Selain itu, Kemenkes juga telah menyediakan situs khusus dan nomor hotline untuk memudahkan proses pelaporan. Masyarakat, termasuk korban atau saksi perundungan, dapat mengakses website https://perundungan.kemkes.go.id/ atau menghubungi nomor telp./WA 0812-9979-9777 untuk melaporkan kasus-kasus perundungan yang terjadi.
Namun, meski upaya Kemenkes untuk menangani perundungan sudah semakin intensif, kenyataan pahit masih tetap menghantui dunia PPDS. Salah satu insiden yang mengundang perhatian publik adalah kasus kematian tragis seorang mahasiswi PPDS dari Fakultas Kedokteran Universitas Diponegoro, dr. Aulia Risma Lestari. Kasus ini menyoroti kejamnya praktik perundungan yang terjadi di kalangan peserta didik PPDS dan dampak psikologis yang mungkin ditimbulkan.
Pada 12 Agustus 2024, dr. Aulia ditemukan tewas di kamar kosnya, diduga akibat bunuh diri setelah mengalami perundungan berat dari senior-seniornya. Selain perundungan verbal dan psikologis, Aulia bersama teman-teman seangkatannya diduga juga diperas oleh senior untuk kepentingan pribadi. Kasus ini memicu gelombang protes dari berbagai kalangan, dengan banyak pihak mendesak agar penyebab kematian Aulia diusut secara tuntas.

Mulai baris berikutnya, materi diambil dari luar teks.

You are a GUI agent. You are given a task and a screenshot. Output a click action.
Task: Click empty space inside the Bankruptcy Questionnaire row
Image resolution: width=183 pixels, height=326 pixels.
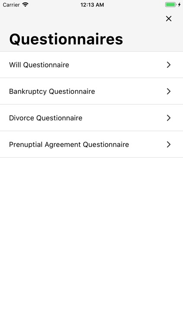131,91
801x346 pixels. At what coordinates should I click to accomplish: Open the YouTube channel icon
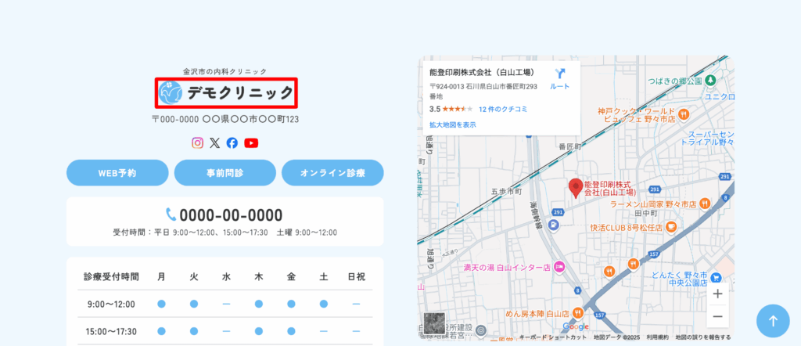pos(251,142)
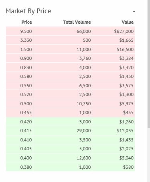150x182 pixels.
Task: Select the $1,665 value cell
Action: pos(114,40)
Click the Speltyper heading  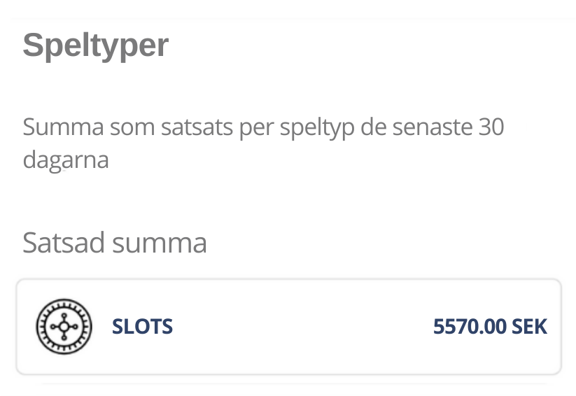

Pada 7 Oktober 2024, Polda Jawa Tengah mengumumkan bahwa kasus ini telah dinaikkan ke tahap penyidikan. Meskipun demikian, hingga kini, belum ada satupun tersangka yang ditetapkan dalam kasus tersebut. Kombes Pol Dwi Subagio, Direktur Reserse Kriminal Umum Polda Jateng, menjelaskan bahwa penyidikannya masih berlangsung dengan sangat hati-hati. "Kami masih mendalami kasus ini. Sejauh ini, sudah ada 31 orang saksi yang diperiksa dan 3 saksi ahli yang kami panggil untuk memberikan keterangan," jelasnya dalam wawancara pada Kamis (19/12). Subagio juga mengungkapkan bahwa ada dua laporan polisi yang dibuat oleh ibu almarhumah, namun kedua laporan tersebut digabungkan menjadi satu untuk memudahkan proses investigasi.
Sementara itu, kasus perundungan lainnya di dunia PPDS juga masih terus mengemuka, mengingatkan kita akan betapa pentingnya untuk memberantas praktik kekerasan dalam pendidikan medis. Bagi Kemenkes, langkah-langkah yang telah diambil, seperti memberikan kanal pengaduan yang mudah diakses dan instruksi resmi untuk pencegahan, menunjukkan komitmen untuk menciptakan lingkungan yang lebih aman dan mendukung bagi para peserta didik. Meski begitu, implementasi kebijakan ini harus diikuti dengan penegakan hukum yang tegas agar kejadian serupa tidak terulang di masa depan.
Kasus-kasus tragis seperti yang menimpa dr. Aulia menjadi bukti nyata betapa besar dampak perundungan terhadap kesehatan mental dan fisik seseorang. Untuk itu, perlu adanya perubahan budaya yang lebih inklusif dan empatik di kalangan tenaga medis, guna menciptakan lingkungan yang lebih sehat dan bebas dari kekerasan di dunia pendidikan kedokteran.